=== Objective ===
Pull every line of text from the records below, copying each one word for word and leaving out the pictures.

=== Data supplied ===
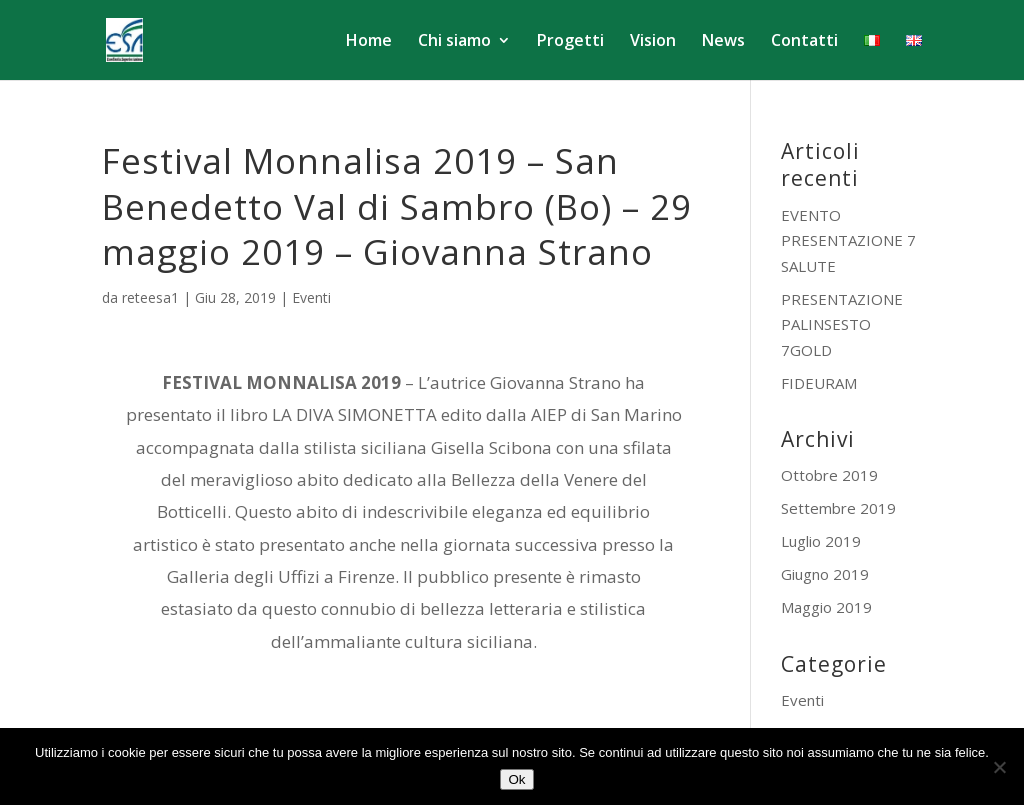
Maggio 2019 (826, 607)
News (723, 42)
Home (369, 42)
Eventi (311, 297)
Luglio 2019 (821, 541)
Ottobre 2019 (829, 475)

=== Finished answer ===
Maggio 2019 (826, 607)
News (723, 42)
Home (369, 42)
Eventi (311, 297)
Luglio 2019 (821, 541)
Ottobre 2019 (829, 475)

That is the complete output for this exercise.